All inhibition models that have been developed thus far (van der Ven & Smit, 1982; van der Ven, Smit, & Jansen, 1989; Smit & van der Ven, 1995), are based on the general assumption that any mental act that requires a minimum amount of mental effort actually consists of a continuous sequence of alternating periods of attention (or work) and distraction (or nonwork). In periods of attention the person is actually working at the task, whereas in periods of distraction the person is not working on the task. Distractions are unconscious, involuntary periods of nonwork. Distractions should not be confused with periods of nonwork in which subjects consciously take time out. These inhibition models have been developed to account for the reaction-time fluctuations in prolonged work tasks. In prolonged work tasks subjects are required to engage in simple, repetitive activities, such as letter cancellation, detecting differences in simple shapes, adding three digits, and so on. Performance is recorded as a series of response (or reaction) times.
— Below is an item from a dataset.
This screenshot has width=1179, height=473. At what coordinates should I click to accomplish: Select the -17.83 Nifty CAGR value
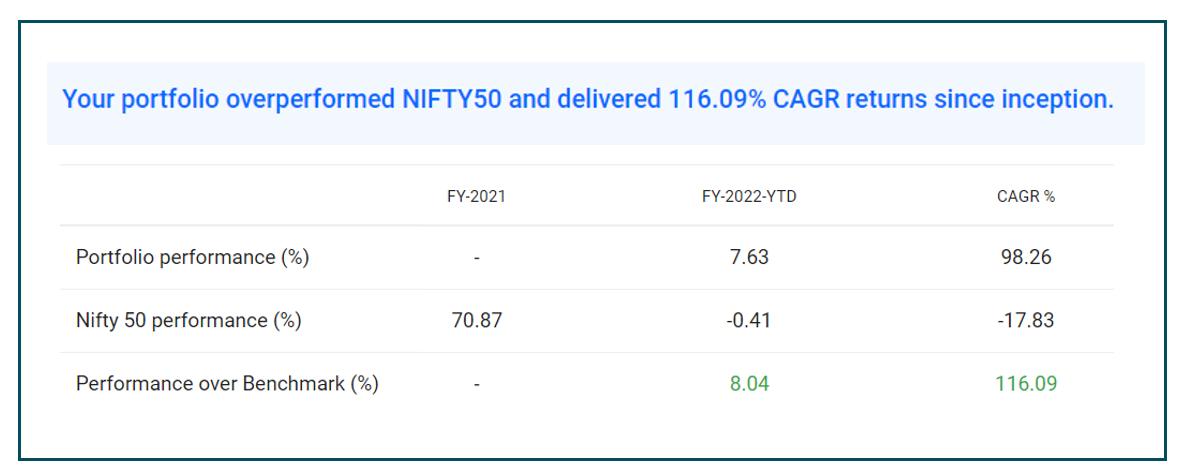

Subjects are instructed to work as quickly and as accurately as possible. The items should be answered in a self-paced continuous manner, in which the subject cannot afford to take intermediate rest pauses between responses. In this way one is able to study “the fluctuations which always occur in any person's continuous output of mental work, even when this is so devised as to remain of approximately constant difficulty” (Spearman, 1927, p. 320). Prolonged work tasks are used especially in concentration tests, which were already in use by the beginning of this century (see, among others, Binet, 1900).